::: SUPPLIED TEXT :::

Another big work is XenGT client-side support fromYu Zhang and team. This is paravirtualization to allow virtual machines to tap into the render engines without requiring exclusive access, but also with a lot less overhead than full virtual hardware like vmware or virgil would provide. The host-side code is also submitted already, but needs a bit more work still to integrate cleanly into the driver.
And of course there's been lots of other smaller work all over, as usual. Internal documentation for the shrinker, more dead UMS code removed, the vblank interrupt code cleaned up and more.
Code of conducts seem to be in the news a bit recently, and I realized that I've never really documented how we run things. It's different from the kernel's overall CodeOfConflict and also differs from the official Intel/OTC one in small details about handling issues. And for completeness there's also the Xorg Foundation event policy. Anyway, I think this is worth clarifying and here it goes.
It's simple: Be respectful, open and excellent to each another.
Which doesn't mean we want to sacrifice quality to be nice. Striving for technical excellence very much doesn't exclude being excellent to someone else, and in our experience it tends to go hand in hand.
Unfortunately things go south occasionally. So if you feel threatened, personally abused or otherwise uncomfortable, even and especially when you didn't participate in a discussion yourself, then please raise this in private with the drm/i915 maintainers (currently Daniel Vetter and Jani Nikula, see MAINTAINERS for contact information). And the "in private" part is important: Humans screw up, disciplining minor fumbles by tarnishing someones google-able track record forever is out of proportion.
Still there are some teeth to this code of conduct:
1. First time around minor issues will be raised in private.
2. On repeat cases a public reply in the discussion will enforce that respectful behavior is expected.
3. We'll ban people who don't get it.
And severe cases will be escalated much quicker.

:::

# [SHORT TASK 1]
Find every line in the listing below that contains the string "screenshot", and copy each of those lines.

::: INPUT FOR THIS TASK :::

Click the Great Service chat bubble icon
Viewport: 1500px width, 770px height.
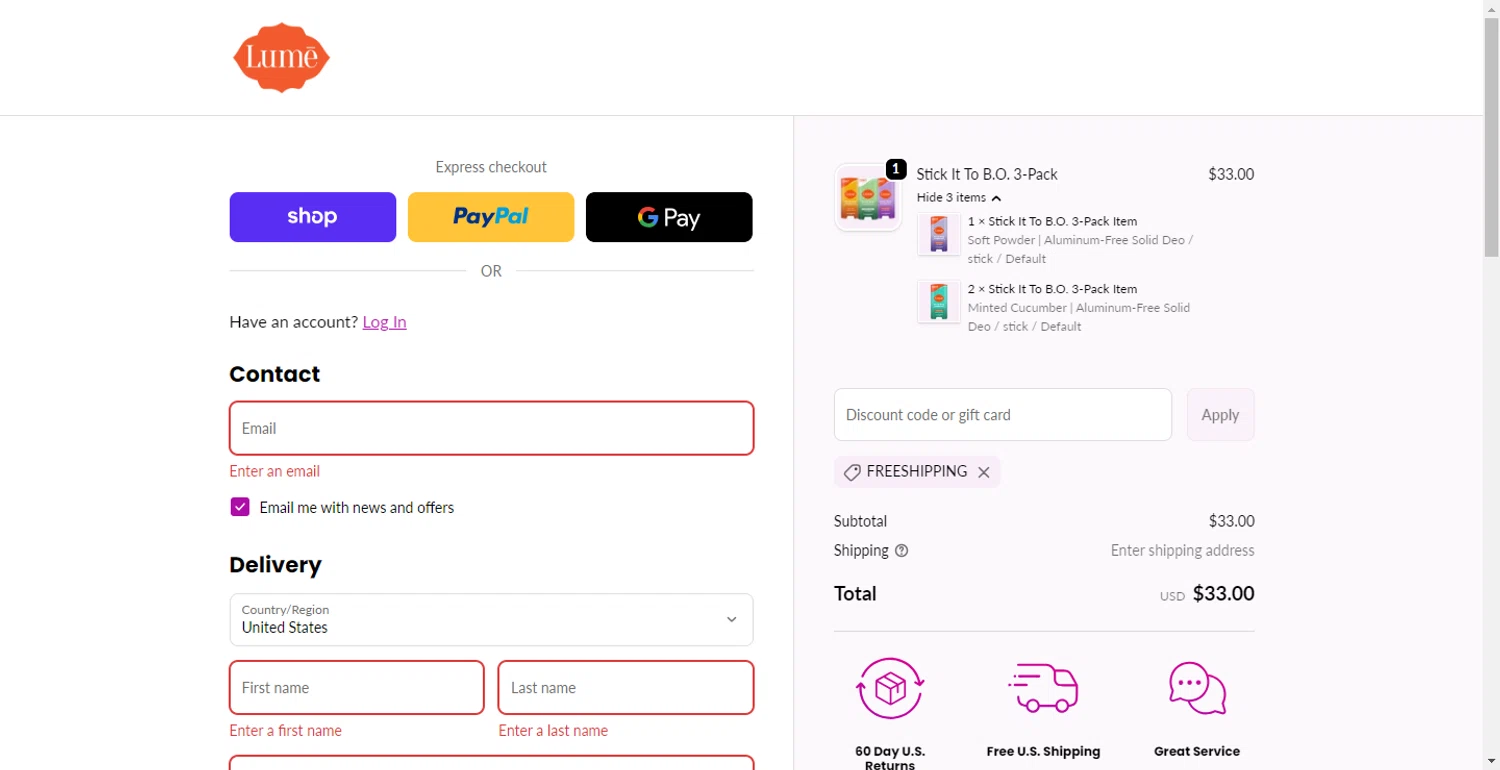[1197, 688]
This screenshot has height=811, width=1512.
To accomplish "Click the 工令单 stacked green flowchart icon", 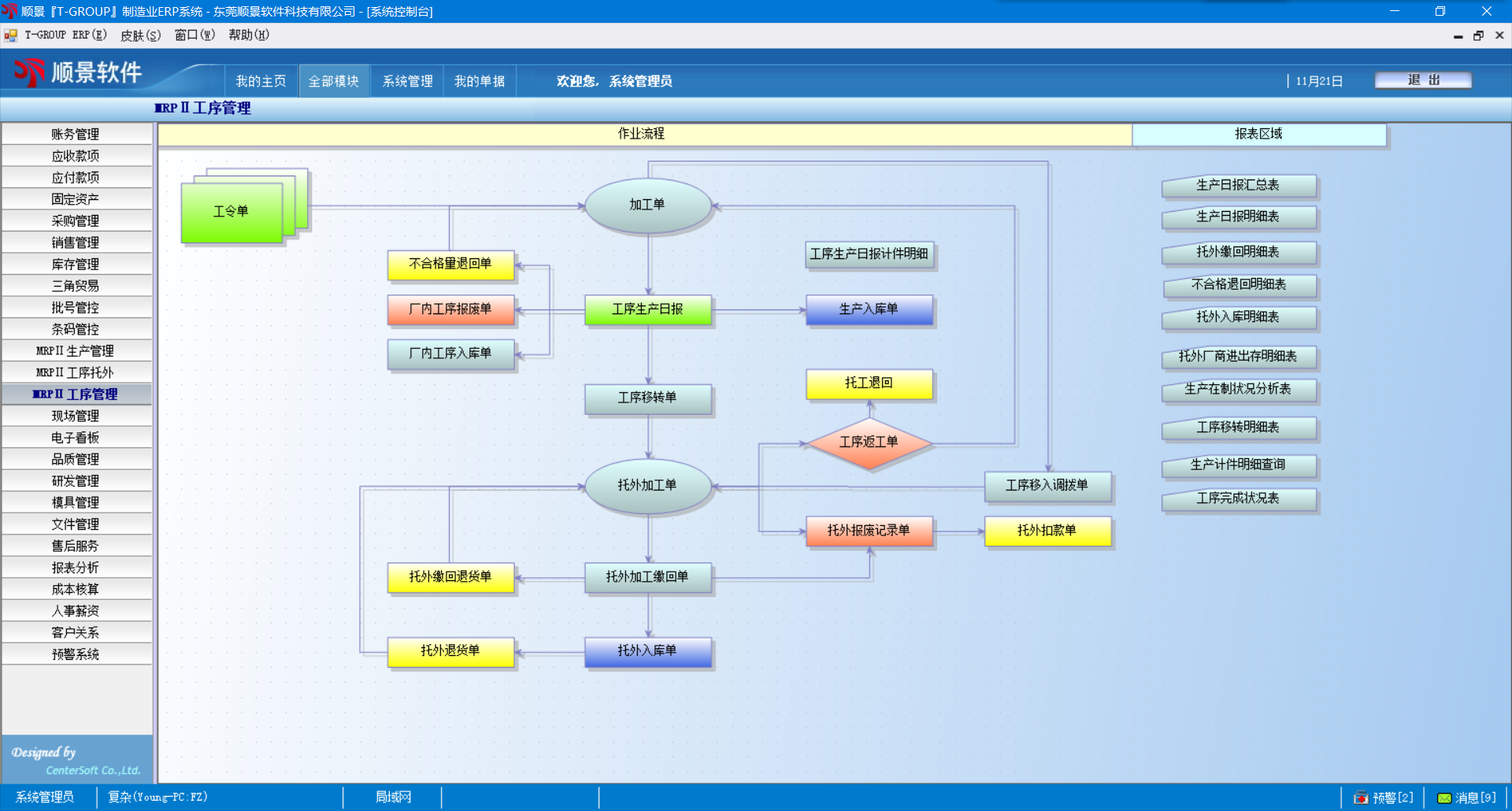I will [232, 212].
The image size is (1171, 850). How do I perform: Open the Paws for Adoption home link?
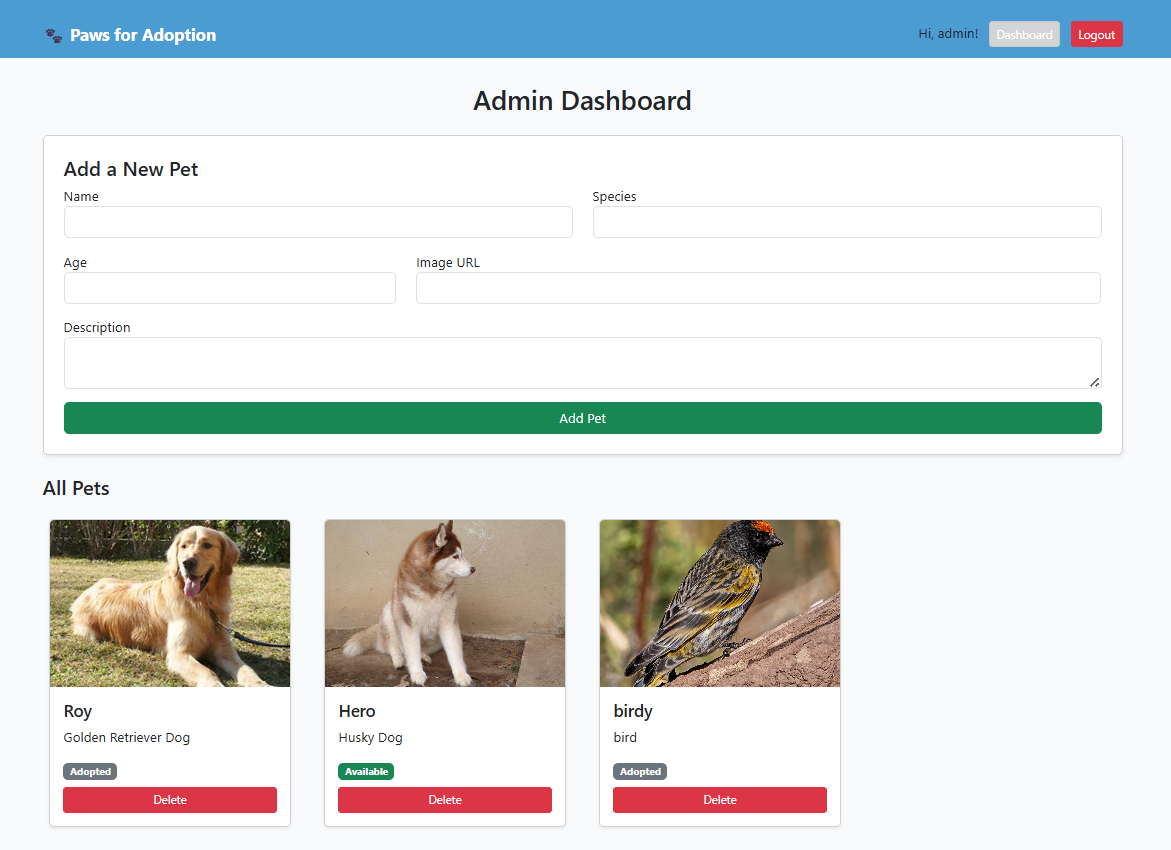point(142,35)
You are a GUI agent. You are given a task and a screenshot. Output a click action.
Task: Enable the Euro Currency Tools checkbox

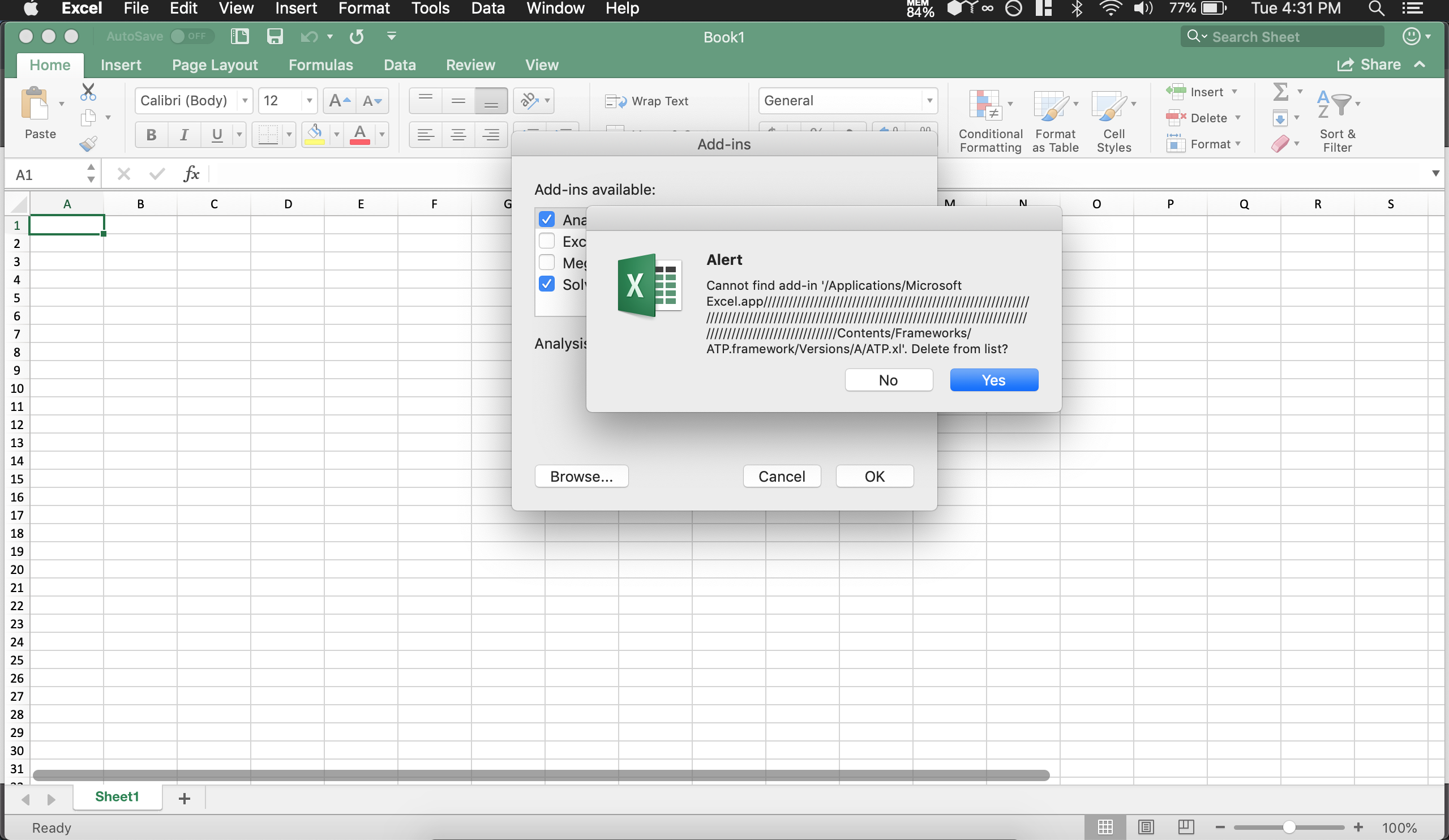click(548, 241)
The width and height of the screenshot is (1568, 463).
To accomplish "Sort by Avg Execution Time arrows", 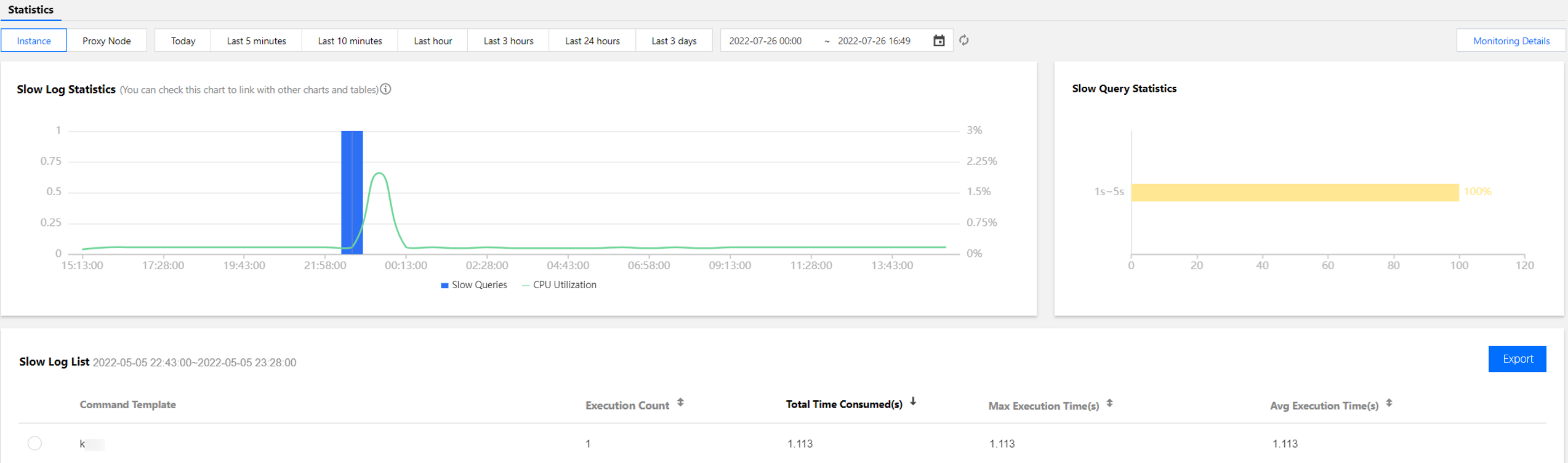I will pos(1389,403).
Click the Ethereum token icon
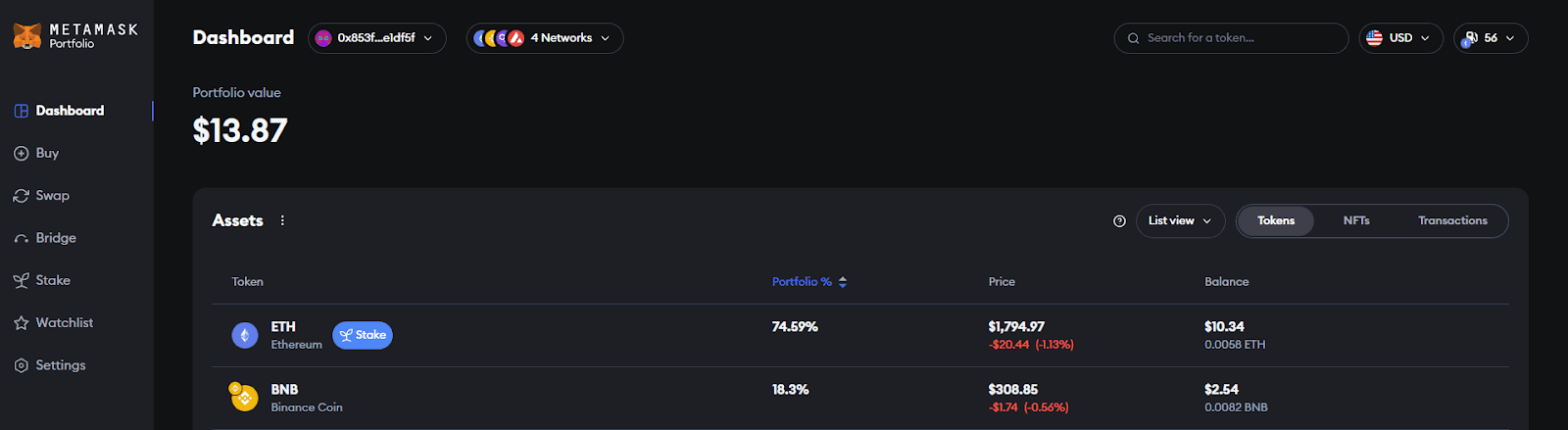 [245, 335]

:::

# [SHORT TASK 2]
From the i915 driver post, print the passage that begins at the words "Which doesn't mean" and stops after "out of proportion.".

# [COMPLETE ANSWER 1]
This screenshot has height=811, width=1512.
You are a GUI agent. You are given a task and a screenshot. Output a click action.
The width and height of the screenshot is (1568, 463).

# [COMPLETE ANSWER 2]
Which doesn't mean we want to sacrifice quality to be nice. Striving for technical excellence very much doesn't exclude being excellent to someone else, and in our experience it tends to go hand in hand.
Unfortunately things go south occasionally. So if you feel threatened, personally abused or otherwise uncomfortable, even and especially when you didn't participate in a discussion yourself, then please raise this in private with the drm/i915 maintainers (currently Daniel Vetter and Jani Nikula, see MAINTAINERS for contact information). And the "in private" part is important: Humans screw up, disciplining minor fumbles by tarnishing someones google-able track record forever is out of proportion.